陸上は個人競技なので、陸上だけをずっとやっていると、どうしても自分本位になってしまいがちなのですが、団体競技を経験したことで、協調性も養われたと思います。
期限を決めて取り組めば、やり抜く力がつく
スポーツは思い通りにいかないことも多いですし、失敗や挫折もつきものです。でも、失敗するからこそ積極的に挑戦する力もついていきます。
親御さんは、わが子が試合で失敗したり、落ち込んだ姿を見たりすると、すぐにやめさせようとするかもしれませんよね。でも僕は、期限を決めて取り組んでほしいと思うのです。半年、1年と決めて、その中で目標を設定して一生懸命取り組むことが大事だと。
その中でまた失敗したとしても、子どもたちは失敗を通して学んでいくだろうし、保護者が一緒にその要因を考えたり、フォローしてあげればいいのです。期限を決めて目標にむかって取り組むことで、やり抜く力がつき、それは勉強にも活きると思います。

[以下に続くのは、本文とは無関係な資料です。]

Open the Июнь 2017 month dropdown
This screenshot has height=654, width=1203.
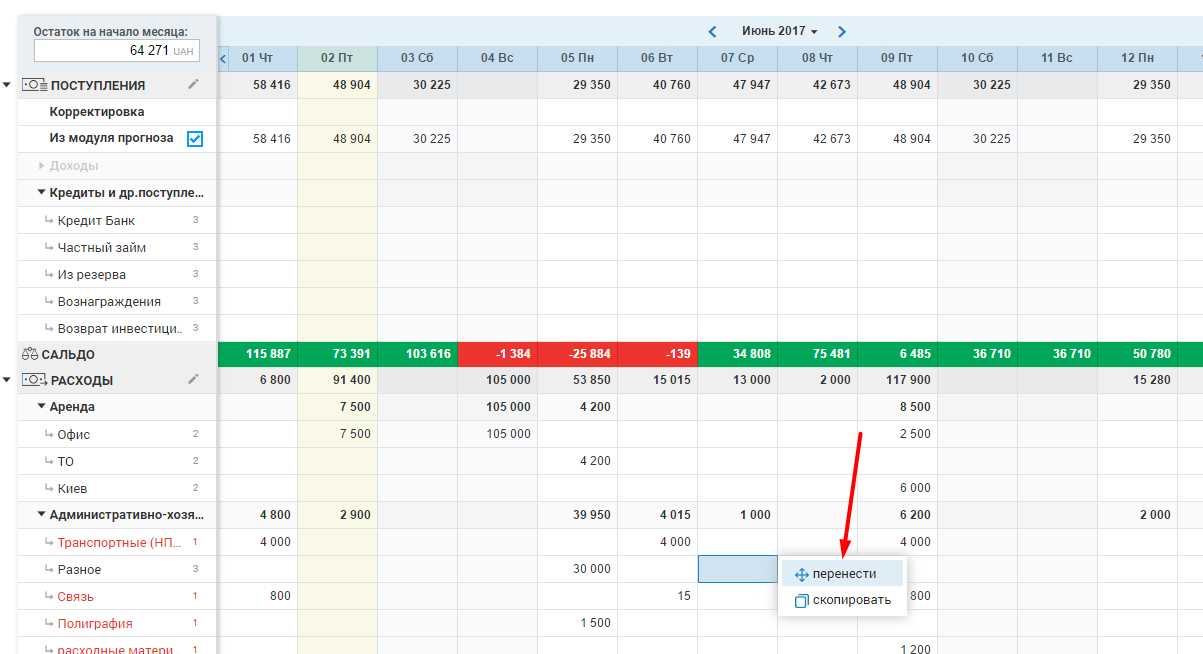(x=779, y=32)
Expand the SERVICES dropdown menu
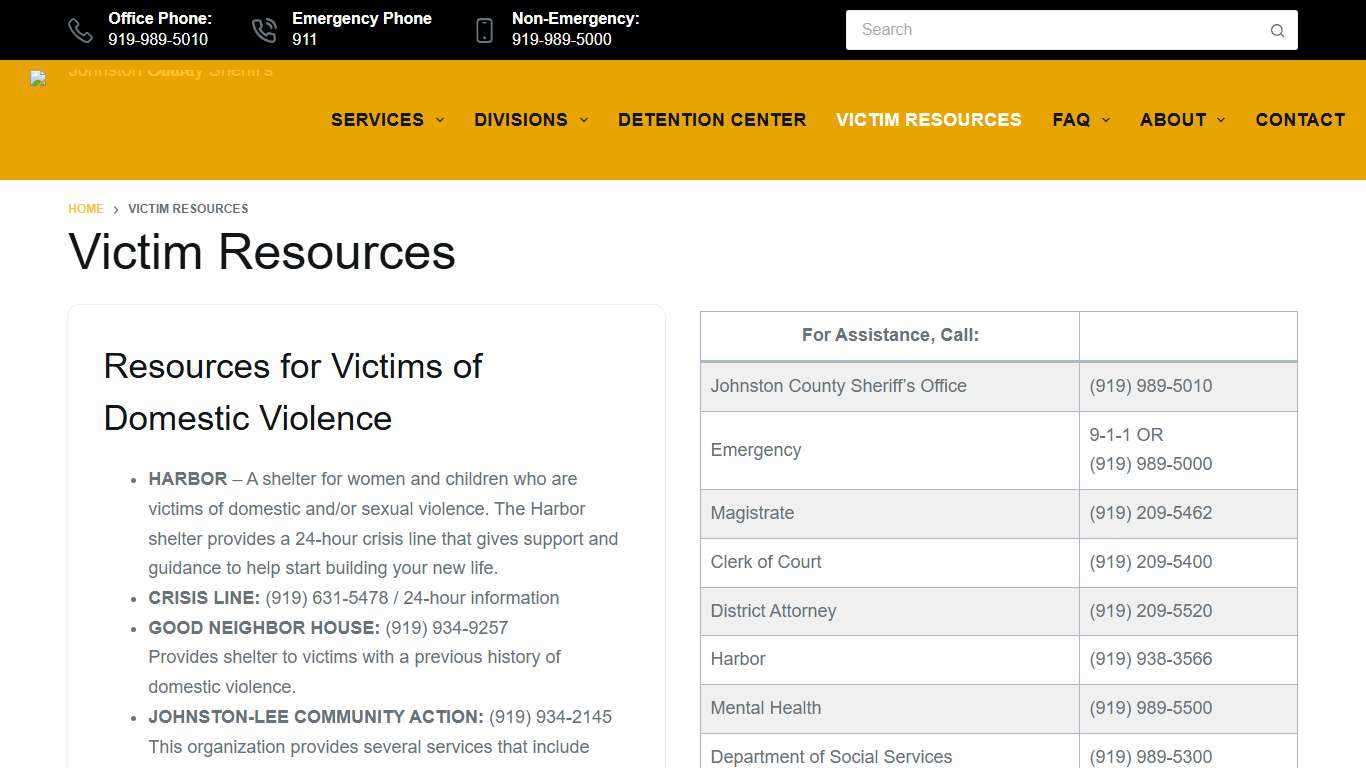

今、元アスリートの方にお会いする機会も多いのですが、ステキだと感じる方の共通点は、行動力があること。それは、小さい頃からスポーツを通してチャレンジと失敗を繰り返すことで「失敗するかもしれないけれど、とりあえずやってみよう」というマインドが培われたのではないかと感じています。それと、とくにサッカー選手はコミュニケーション能力が高いなと思いますね(笑)。